I'm familiar with a number of VFDs from different manufacturers, as well as some other common bus power supplies. All I've seen share a very similar EMC filter design, including two optional protective earth (PE) jumpers that can be added or removed as desired. The below is my theory as to the nature and purpose of these filters. If there's a flaw in my understanding, it will obviously affect the answer to my ultimate question!

This represents a variable frequency drive being fed from a grounded-neutral transformer, with a three-phase reactor between the two. FETs are used because there's no symbol for an IGBT in the schematic editor.

schematic

simulate this circuit – Schematic created using CircuitLab

When the IGBTs switch, the switching edge has a frequency content into the megahertz, which means parasitic capacitances start to matter. I'll represent those with a single capacitance from DC- to earth, though of course the capacitance is distributed along the motor leads, housing, and every other component in the system.

schematic

simulate this circuit

Since each phase of the transformer is a source, current must flow out one end of the winding, then back to the grounded neutral. With the parasitic capacitance in place, there are two paths: in one AC input of the VFD and out another, or in one AC input and out through the parasitic capacitance. Naturally, current follows all paths, in proportion to their impedance. At high frequencies, the parasitic capacitance is a much lower impedance than the largely inductive path through the AC input. Essentially, we have a current divider, and the capacitor takes much more current than the other path at high frequencies.

Current flow through the parasitic capacitance has negative effects. In physical reality, this is current flow through every grounded object close to the VFD, motor leads, and motor. That basically turns the entire system into a giant antenna broadcasting the frequency content of the switching edge, not to mention possibly messing up other ground references nearby. There may be other bad effects I don't understand, as well.

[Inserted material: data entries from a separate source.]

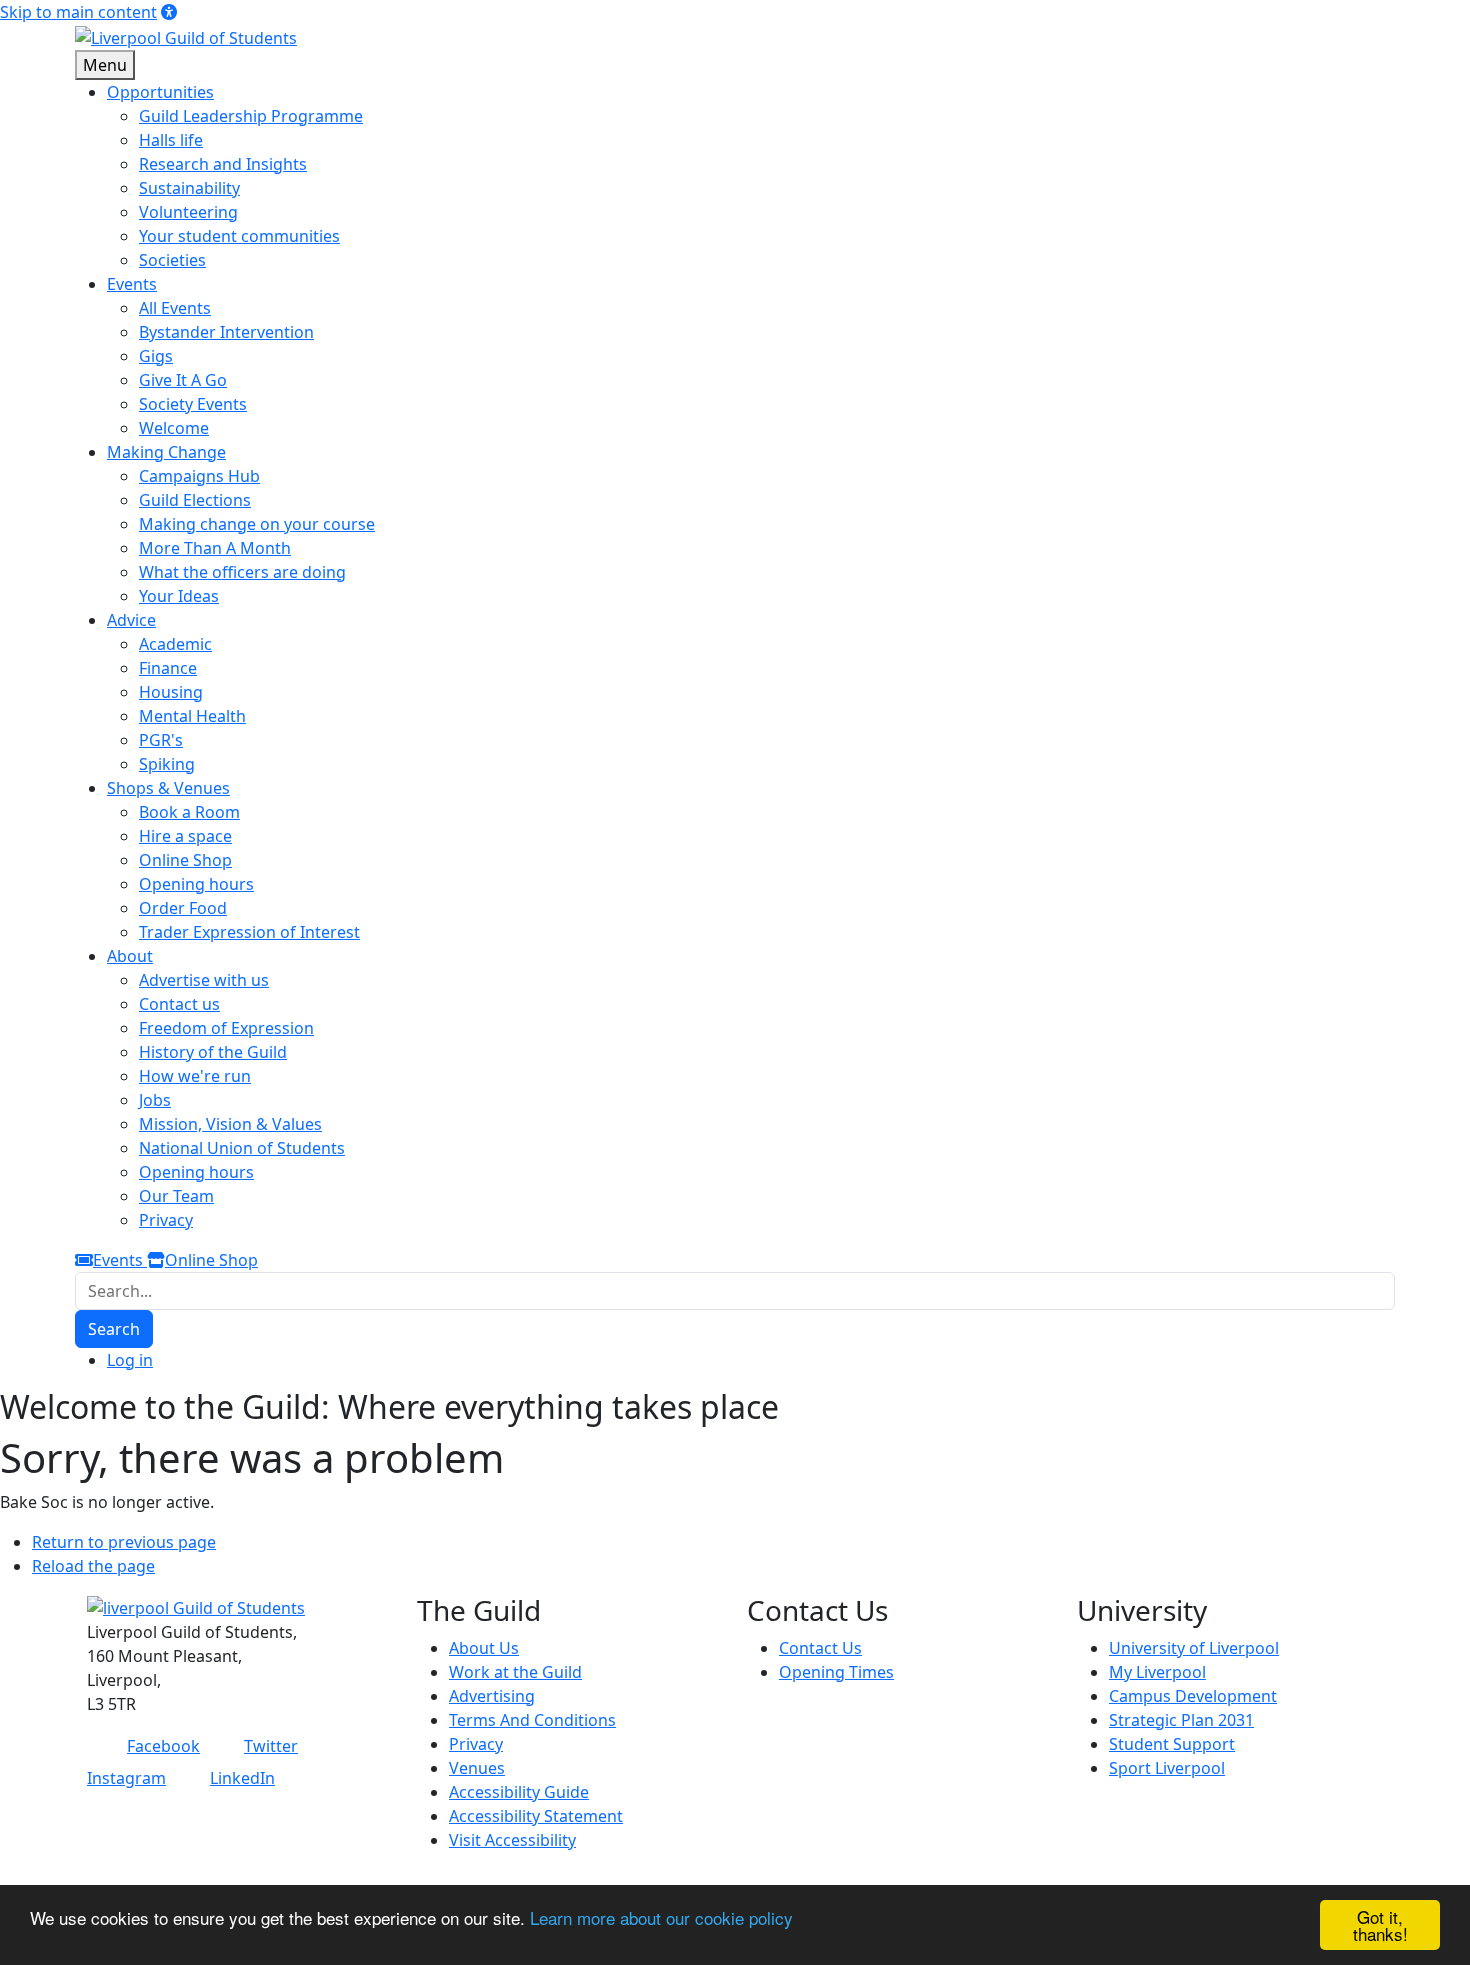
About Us (484, 1648)
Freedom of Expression (226, 1028)
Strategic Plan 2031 (1181, 1720)
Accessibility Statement (536, 1816)
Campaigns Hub (199, 476)
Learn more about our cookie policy (661, 1917)
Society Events (193, 404)
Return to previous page (124, 1542)
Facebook (163, 1746)
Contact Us (820, 1648)
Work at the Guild (515, 1672)
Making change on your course (257, 524)
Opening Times (836, 1672)
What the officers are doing (242, 572)
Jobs (155, 1100)
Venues (477, 1768)
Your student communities (239, 236)
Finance (168, 668)
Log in (130, 1360)
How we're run (195, 1076)
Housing (171, 692)
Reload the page (93, 1566)
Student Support (1172, 1744)
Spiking (167, 764)
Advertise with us (204, 980)
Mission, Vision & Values (230, 1124)
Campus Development (1193, 1696)
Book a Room (189, 812)
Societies (172, 260)
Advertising (492, 1696)
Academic (175, 644)
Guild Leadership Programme (251, 116)
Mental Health (192, 716)
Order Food (183, 908)
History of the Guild (213, 1052)
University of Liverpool (1194, 1648)
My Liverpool (1157, 1672)
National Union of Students (242, 1148)
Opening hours (196, 884)
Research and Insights (223, 164)
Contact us (179, 1004)
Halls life (171, 140)
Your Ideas (179, 596)
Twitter (271, 1746)
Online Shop (185, 860)
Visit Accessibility (512, 1840)
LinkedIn (242, 1778)
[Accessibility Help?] (169, 12)
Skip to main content (78, 12)
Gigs (156, 356)
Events (120, 1260)
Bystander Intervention (226, 332)
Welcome (174, 428)
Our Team (176, 1196)
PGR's (161, 740)
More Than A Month (215, 548)
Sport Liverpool (1167, 1768)
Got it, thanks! (1380, 1925)
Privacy (166, 1220)
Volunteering (188, 212)
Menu (105, 65)
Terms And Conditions (532, 1720)
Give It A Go (183, 380)
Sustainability (189, 188)
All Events (175, 308)
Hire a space (185, 836)
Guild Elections (195, 500)
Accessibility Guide (519, 1792)
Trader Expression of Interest (249, 932)
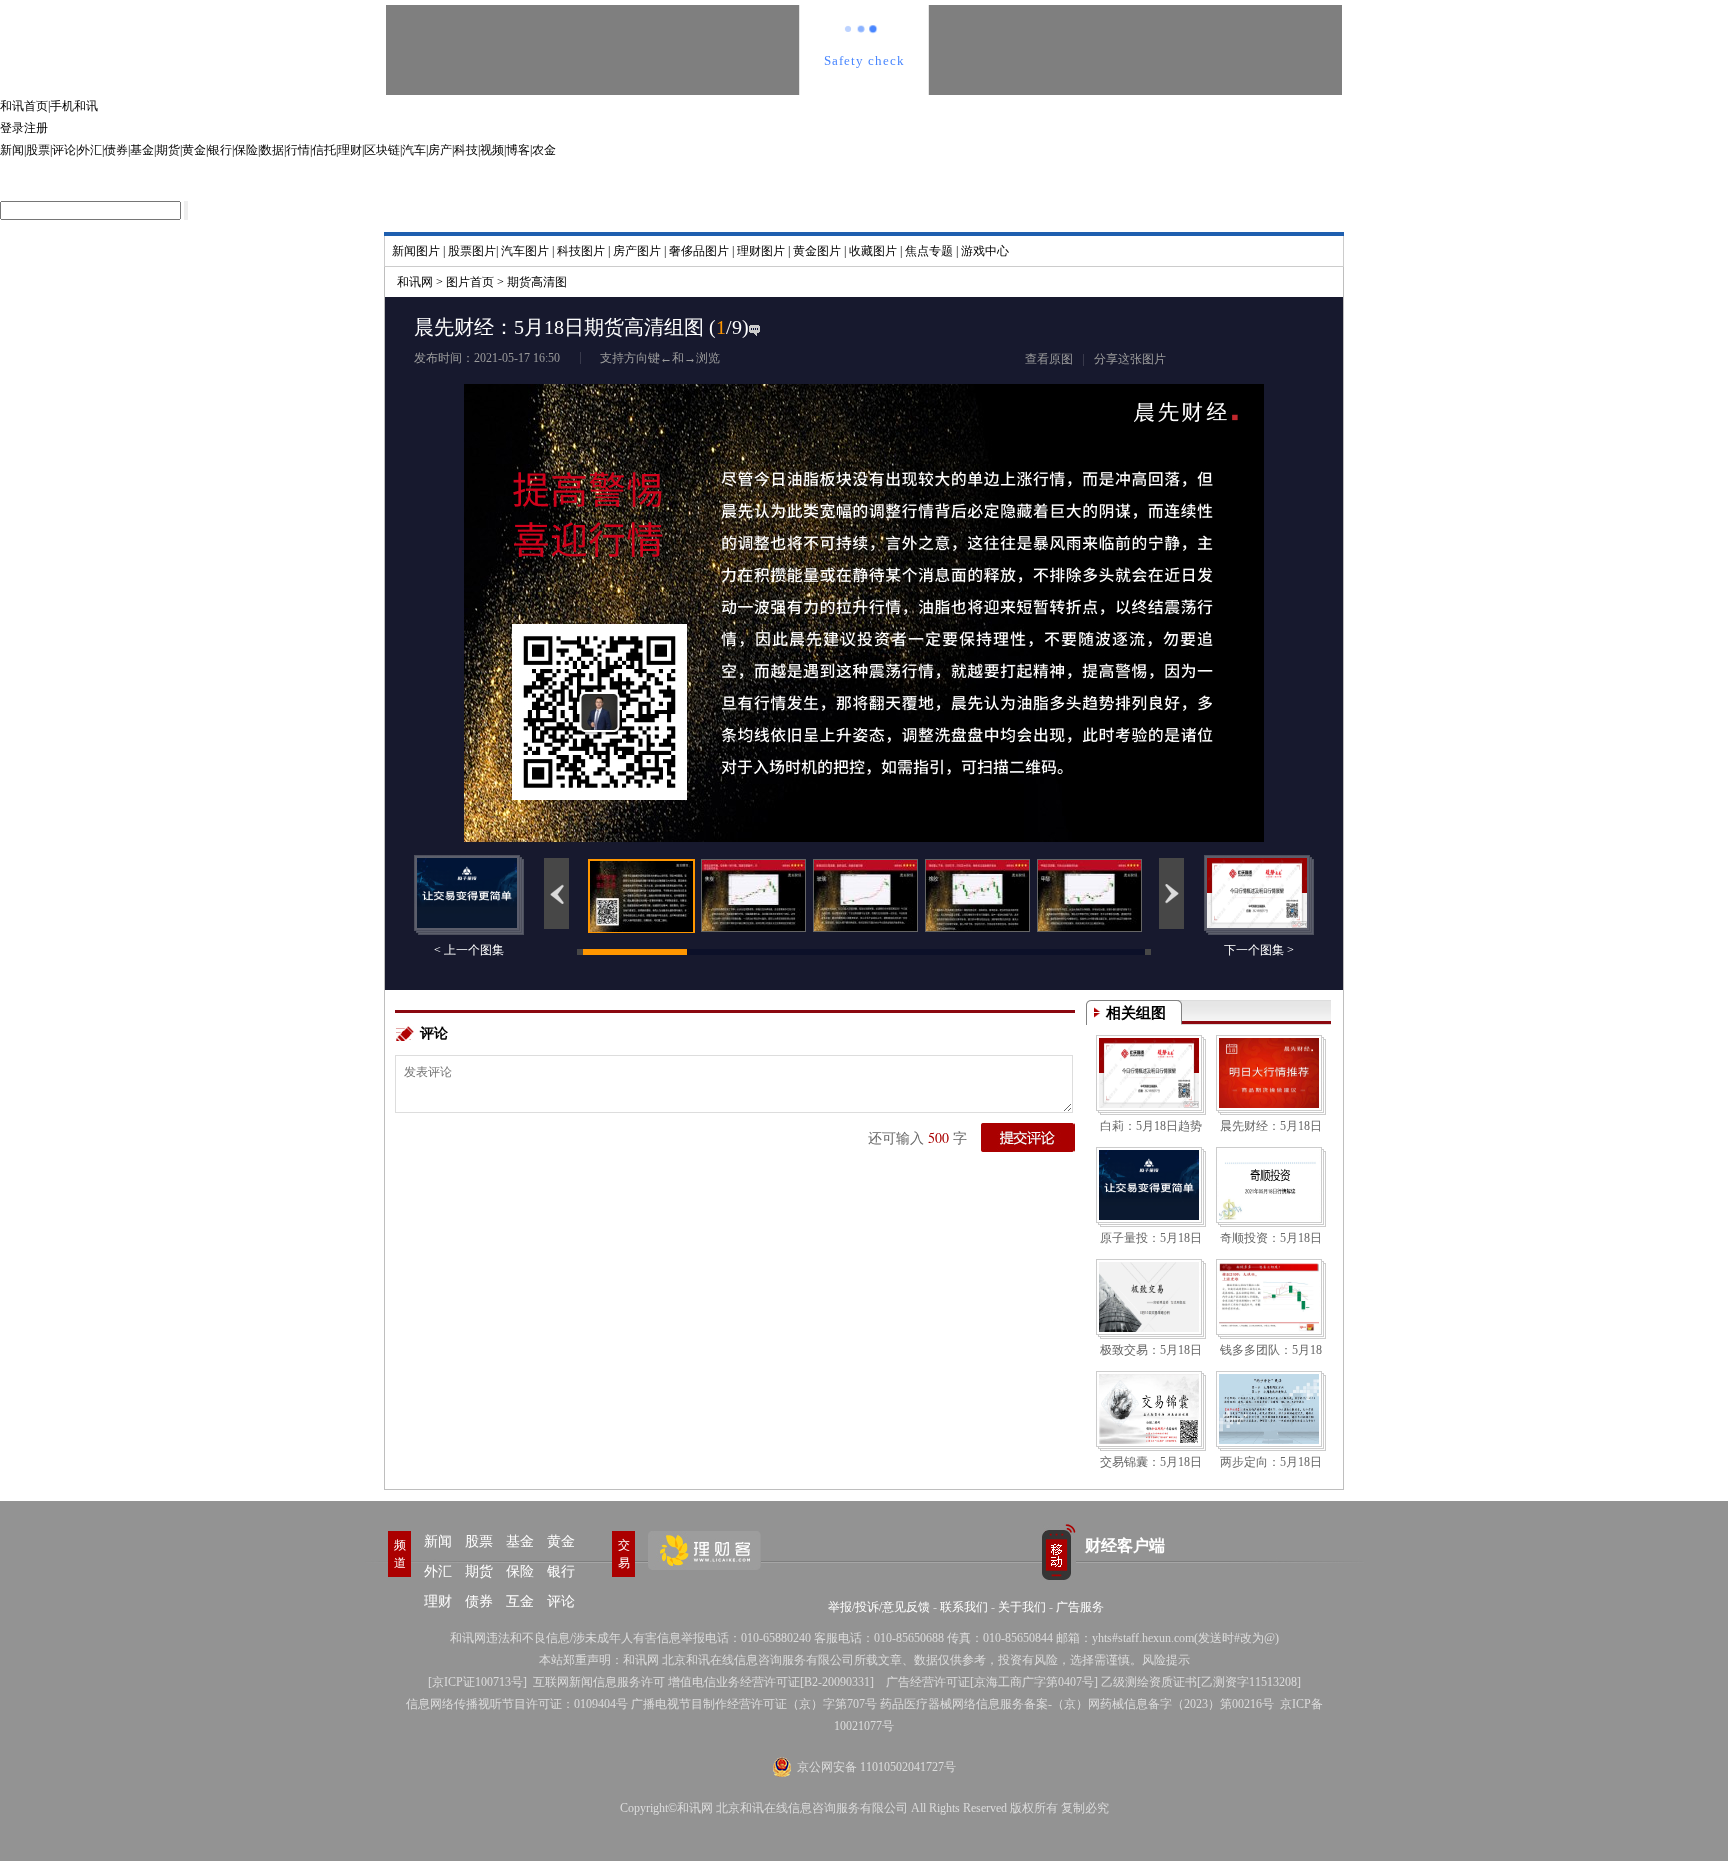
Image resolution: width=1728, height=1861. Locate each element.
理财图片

We can not eliminate this parasitic capacitance. Nor can we substantially reduce the frequency content of the switching edge (though we can slow down the IGBT switching to some degree). What we can do is alter the impedance ratios and reduce the amount of current flowing through the parasitic capacitance.

First, we add a common mode choke. This can go either on the DC bus or the AC input, but earlier in the power flow is probably better than later. I'll show mine on the DC bus for ease of drawing.

schematic

simulate this circuit

An optimal common mode choke appears as zero impedance to any current flowing symmetrically through the device. Instead it appears as a high inductance to any differential currents. This device has increased the inductance of the path through the parasitic capacitance, increasing its high-frequency impedance and reducing the current flow through this path.

Second, we add capacitors from the AC line to earth.

schematic

simulate this circuit

These capacitors provide the high-frequency switching currents a path to earth that is not blocked by the common mode choke. The total impedance of that path to earth is now much lower than that of the parasitic capacitance. Unlike the parasitic capacitance, these are physical discrete capacitors tied directly to a ground wire. The switching currents are contained to a defined path, rather than polluting the grounds of the entire electrical neighborhood.

(Note: in actual VFDs, these capacitors are typically arranged as seen here. I do not believe the arrangement matters for the purposes of this question, as long as the line-to-neutral capacitance is achieved. Also, these capacitors must have a Y-class safety rating.)

Since the common-mode choke has leakage inductance, it does add some high-frequency impedance to the path through the AC line filter capacitors. Thus we add our third filter component, capacitors on the DC bus downstream of the common mode choke.

schematic

simulate this circuit

These capacitors have the same additional differential-mode impedance as the parasitic capacitance, but their value is much higher than that of the parasitic impedance, and thus their impedance will be lower. Like the AC line capacitors, these must also be Y-rated.

All this I understand, or at least think I do. But how does one appropriately size these components?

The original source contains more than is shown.